What I am not understanding here is why A teacher is doing math problems with the kids. Ironically I was just at a curriculum night at my daughters school. she is a 7th grader who is part of the districts magnet program. She is taking accelerated geometry with 4 other magnet kids and the rest are 8th graders who are advanced and part of the regular junior high. After listening to the teacher talk it was obvious she was teaching and not working on the problems herself. in less than three weeks my daughter has had two quizzes and a test. after she explained what they were going to do in class for the year I quite honestly got a headache.LOL
Isn't that part of teaching a math lesson. You take a sample problem and work through it on the board to help explain the lesson. Or you go over a problem on the homework that some students didn't get. And of course it's going to be slower than a student can do at their desk on paper. The teacher is trying to explain each step as they go along, and make sure that all the students are understanding.

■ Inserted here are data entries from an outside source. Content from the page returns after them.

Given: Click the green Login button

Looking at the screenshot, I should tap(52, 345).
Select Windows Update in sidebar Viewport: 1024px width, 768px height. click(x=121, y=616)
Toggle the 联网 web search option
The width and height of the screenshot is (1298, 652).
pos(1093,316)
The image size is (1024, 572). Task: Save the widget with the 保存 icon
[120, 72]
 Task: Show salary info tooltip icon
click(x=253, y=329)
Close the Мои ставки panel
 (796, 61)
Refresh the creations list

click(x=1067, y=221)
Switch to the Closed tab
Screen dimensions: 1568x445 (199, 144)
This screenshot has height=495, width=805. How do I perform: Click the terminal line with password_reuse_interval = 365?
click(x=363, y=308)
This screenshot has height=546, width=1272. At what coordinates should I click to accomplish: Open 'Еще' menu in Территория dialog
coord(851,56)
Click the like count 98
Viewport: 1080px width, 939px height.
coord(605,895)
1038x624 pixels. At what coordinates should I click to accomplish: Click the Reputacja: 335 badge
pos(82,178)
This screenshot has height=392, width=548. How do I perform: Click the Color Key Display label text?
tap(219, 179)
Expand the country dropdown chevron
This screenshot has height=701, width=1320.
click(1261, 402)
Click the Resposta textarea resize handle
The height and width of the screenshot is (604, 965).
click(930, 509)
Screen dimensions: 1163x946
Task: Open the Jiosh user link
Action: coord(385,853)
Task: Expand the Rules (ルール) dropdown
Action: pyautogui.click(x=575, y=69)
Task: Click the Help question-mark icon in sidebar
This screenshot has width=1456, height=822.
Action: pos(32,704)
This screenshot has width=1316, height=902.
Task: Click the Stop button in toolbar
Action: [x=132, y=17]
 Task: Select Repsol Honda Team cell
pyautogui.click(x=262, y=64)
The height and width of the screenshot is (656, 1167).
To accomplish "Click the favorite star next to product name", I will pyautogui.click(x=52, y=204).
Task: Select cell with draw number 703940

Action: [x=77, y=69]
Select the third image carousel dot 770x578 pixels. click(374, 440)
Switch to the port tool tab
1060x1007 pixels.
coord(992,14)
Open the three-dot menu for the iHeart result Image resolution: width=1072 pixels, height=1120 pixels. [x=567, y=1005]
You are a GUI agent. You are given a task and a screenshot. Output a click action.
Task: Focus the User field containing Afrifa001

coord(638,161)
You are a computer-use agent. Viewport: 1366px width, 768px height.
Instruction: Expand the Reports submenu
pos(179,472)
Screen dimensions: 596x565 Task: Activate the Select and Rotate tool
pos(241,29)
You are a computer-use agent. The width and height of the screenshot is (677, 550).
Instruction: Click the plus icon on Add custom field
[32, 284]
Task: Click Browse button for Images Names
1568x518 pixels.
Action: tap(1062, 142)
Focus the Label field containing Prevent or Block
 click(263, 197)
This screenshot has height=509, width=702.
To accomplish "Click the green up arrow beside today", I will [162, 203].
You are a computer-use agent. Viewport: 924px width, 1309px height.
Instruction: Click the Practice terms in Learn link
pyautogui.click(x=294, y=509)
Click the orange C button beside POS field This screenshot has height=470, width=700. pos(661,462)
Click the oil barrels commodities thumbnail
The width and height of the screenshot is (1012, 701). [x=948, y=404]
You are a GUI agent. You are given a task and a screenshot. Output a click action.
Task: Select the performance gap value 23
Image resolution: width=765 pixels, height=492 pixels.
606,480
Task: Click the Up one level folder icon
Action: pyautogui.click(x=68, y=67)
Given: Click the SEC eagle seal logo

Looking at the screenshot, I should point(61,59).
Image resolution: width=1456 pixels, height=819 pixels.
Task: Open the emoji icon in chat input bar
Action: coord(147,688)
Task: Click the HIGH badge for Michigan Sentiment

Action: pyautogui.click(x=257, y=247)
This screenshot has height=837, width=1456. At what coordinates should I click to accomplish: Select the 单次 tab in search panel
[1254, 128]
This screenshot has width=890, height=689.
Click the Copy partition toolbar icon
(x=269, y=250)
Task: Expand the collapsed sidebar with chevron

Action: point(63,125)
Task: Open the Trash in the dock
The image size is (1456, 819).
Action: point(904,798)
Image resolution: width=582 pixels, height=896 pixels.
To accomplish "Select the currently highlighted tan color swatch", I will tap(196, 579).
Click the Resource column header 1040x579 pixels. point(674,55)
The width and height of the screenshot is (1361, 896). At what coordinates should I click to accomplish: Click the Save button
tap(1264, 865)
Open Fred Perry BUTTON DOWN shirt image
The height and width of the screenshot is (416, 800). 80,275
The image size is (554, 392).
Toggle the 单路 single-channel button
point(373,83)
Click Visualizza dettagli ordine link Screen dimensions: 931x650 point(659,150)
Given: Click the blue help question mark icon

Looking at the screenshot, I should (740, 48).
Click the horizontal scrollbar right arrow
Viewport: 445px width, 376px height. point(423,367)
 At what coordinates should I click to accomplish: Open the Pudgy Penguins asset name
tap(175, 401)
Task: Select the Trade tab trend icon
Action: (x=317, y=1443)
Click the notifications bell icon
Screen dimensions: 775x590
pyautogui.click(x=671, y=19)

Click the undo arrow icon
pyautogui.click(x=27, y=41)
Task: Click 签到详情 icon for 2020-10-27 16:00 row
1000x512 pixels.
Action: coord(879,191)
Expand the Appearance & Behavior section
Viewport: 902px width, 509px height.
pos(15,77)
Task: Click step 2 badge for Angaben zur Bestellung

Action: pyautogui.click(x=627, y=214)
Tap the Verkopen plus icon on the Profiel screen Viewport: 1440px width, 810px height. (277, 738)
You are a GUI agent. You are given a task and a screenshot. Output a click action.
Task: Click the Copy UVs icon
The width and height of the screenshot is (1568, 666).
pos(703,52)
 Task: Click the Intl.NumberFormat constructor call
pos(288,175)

Maybe that isn't what is mean by a teacher doing math problems with the kids. Speed isn't a huge issue for me, but a teacher who doesn't know the material and is only reading a few pages ahead on the text is a problem. I had personal experience with teachers like that in junior high and it was very frustrating. The teacher I'm thinking of couldn't really help when a problem got a bit tricky or difficult, and was inflexible if a problem was solved in a different way than the book.